Selected passage

Ronald Blumer has written, produced, or co-produced eighty documentary films, including three series with Bill Moyers: “Creativity”, “A Walk Through the Twentieth Century” and “The U.S. Constitution”. For PBS, he has written & co-produced the six-part series, “Liberty! The American Revolution”, a three-part mini-series on the life of “Benjamin Franklin” and “American Photography, A Century of Images”. He also co-wrote an episode of Ric Burns’ “New York”.
Blumer’s written a program on the 1929 stock market crash for “The American Experience”, in the PBS series “Dancing” and “Discovering Women”, the Turner Broadcasting series “Portrait of America”, a one-hour dramatic film, and “An Empire of Reason” on the ratification of the U.S. Constitution.

Problem 1
From the Ronald Blumer profile, list the series Blumer made with Bill Moyers.
Problem 2
Using the Ronald Blumer profile, decide whether each statement agrees with it: (a) Blumer worked on a three-part mini-series about Benjamin Franklin. (b) "Liberty! The American Revolution" is a four-part series. (c) "An Empire of Reason" deals with the ratification of the U.S. Constitution. Answer yes or no for each and quote the words that decide it.
Problem 3
Write the next part of the Ronald Blumer profile, starting after its last sentence.
The records below this point come from a separate source.

Data to examine

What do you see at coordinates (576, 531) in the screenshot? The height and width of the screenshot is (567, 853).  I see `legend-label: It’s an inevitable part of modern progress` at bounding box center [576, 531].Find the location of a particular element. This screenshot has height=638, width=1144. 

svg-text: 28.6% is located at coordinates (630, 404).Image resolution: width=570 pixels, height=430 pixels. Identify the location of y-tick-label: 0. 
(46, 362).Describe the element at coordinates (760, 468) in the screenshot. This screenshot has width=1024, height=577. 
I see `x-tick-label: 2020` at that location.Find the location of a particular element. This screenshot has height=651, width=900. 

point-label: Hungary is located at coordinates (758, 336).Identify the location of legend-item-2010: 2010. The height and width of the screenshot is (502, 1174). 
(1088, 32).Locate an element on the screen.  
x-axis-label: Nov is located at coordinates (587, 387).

Written reply 1
"Creativity", "A Walk Through the Twentieth Century", "The U.S. Constitution"

Written reply 2
(a) Yes: "a three-part mini-series on the life of “Benjamin Franklin”"
(b) No: "the six-part series, “Liberty! The American Revolution”"
(c) Yes: "“An Empire of Reason” on the ratification of the U.S. Constitution"

Written reply 3
His script for the National Film Board’s “Paperland, The Bureaucrat Observed”, won the Canadian Film Academy’s award for best non-fiction script. He wrote treatments for a six-hour dramatic series on the life of Prime Minister Mackenzie King for the Canadian Broadcasting Corporation and for PBS’ four-hour special on the life of Lyndon Johnson. He worked on the design and scripted interactive exhibits for the new National Constitution Center in Philadelphia, as well as interactive exhibits for “Benjamin Franklin: In Search of a Better World” now touring the country, and a video on the history of the First Amendment for the Newseum which opened in Washington, D.C. in 2008. Blumer wrote a NOVA episode on the re-encasement of the founding documents (a short version is currently showing at the National Archives in Washington). He wrote a film on the Mariinsky opera & ballet, “The Sacred Stage”, which premiered at the Kennedy Center.
In 2006, he wrote the two-part PBS series “The New Medicine”. His two-hour PBS program on the life of Alexander Hamilton was nominated for a Writer’s Guild in 2008, as was his work “Dolley Madison” in 2011.
A U.S. citizen born in Montreal, Canada, Blumer received a Bachelor of Science from McGill University, a Master’s degree in Film Production from Boston University and was in the Ph.D. Communications program at McGill University where he was John Grierson’s assistant (Grierson coined the word “documentary” film).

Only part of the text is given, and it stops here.